◆ Exercise aim ◆
Copy every line of the data in which the word "computer" occurs.

···

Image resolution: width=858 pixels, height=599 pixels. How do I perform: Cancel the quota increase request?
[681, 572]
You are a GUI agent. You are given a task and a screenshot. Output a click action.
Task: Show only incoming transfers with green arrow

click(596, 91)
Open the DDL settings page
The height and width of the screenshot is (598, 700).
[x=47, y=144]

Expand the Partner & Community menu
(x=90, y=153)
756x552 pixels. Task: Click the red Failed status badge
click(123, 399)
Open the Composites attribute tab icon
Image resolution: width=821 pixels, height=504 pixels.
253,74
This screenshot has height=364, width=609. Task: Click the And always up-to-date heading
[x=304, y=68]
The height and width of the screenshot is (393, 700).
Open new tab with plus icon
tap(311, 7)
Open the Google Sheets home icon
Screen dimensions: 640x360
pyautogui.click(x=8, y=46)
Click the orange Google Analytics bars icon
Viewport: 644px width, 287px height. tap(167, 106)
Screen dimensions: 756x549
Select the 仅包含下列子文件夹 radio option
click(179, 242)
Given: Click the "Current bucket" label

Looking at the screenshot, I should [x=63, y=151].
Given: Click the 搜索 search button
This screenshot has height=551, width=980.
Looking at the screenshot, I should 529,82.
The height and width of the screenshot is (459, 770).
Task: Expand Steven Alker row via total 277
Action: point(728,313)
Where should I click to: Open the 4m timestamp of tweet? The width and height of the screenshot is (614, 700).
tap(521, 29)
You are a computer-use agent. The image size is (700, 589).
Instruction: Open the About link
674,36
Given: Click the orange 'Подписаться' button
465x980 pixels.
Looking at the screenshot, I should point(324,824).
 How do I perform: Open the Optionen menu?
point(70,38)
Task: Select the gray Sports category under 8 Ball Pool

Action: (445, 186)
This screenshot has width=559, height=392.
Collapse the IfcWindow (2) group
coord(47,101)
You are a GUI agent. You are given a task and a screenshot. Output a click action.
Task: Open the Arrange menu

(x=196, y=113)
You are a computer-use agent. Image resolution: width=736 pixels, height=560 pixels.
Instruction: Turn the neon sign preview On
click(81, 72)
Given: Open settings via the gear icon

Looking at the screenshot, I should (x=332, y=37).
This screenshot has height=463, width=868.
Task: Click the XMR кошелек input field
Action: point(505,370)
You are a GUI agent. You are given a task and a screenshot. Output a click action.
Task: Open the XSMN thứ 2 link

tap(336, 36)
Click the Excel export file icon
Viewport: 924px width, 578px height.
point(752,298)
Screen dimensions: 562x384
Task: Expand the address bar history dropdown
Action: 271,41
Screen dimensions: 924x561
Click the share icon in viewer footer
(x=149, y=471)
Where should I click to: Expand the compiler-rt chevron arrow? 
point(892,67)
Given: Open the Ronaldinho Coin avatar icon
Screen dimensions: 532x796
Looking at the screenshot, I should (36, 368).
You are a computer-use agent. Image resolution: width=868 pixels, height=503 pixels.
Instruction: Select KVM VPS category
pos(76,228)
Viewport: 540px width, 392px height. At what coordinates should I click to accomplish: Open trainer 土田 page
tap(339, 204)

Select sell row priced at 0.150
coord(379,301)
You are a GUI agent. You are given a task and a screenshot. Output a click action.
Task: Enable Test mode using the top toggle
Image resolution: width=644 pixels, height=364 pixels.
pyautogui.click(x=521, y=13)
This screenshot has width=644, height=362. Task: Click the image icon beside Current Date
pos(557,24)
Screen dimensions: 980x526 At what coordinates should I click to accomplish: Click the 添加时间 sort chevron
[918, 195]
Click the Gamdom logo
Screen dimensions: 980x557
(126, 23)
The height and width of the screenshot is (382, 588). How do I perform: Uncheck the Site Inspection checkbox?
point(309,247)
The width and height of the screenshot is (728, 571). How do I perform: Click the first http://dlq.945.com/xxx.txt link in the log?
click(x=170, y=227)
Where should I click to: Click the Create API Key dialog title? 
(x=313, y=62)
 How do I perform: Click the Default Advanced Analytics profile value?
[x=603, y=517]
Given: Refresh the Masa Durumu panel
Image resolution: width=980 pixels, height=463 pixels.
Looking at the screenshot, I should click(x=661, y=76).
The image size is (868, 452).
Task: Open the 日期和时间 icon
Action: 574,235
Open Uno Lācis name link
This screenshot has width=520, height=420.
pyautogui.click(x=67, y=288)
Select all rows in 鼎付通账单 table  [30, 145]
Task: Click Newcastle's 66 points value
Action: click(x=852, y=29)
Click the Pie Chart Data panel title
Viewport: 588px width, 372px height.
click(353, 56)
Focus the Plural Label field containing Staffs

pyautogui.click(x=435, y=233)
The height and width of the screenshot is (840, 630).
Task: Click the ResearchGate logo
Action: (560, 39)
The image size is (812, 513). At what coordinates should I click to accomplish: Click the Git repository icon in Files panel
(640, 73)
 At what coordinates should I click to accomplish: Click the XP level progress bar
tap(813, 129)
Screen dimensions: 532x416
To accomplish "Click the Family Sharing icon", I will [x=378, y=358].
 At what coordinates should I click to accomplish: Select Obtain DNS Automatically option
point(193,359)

···

◆ Solution for this task ◆
You are a computer-use agent. The image size is (700, 589).
You are a computer-use agent. Image resolution: width=736 pixels, height=560 pixels.
You are a computer-use agent. Image resolution: width=868 pixels, height=503 pixels.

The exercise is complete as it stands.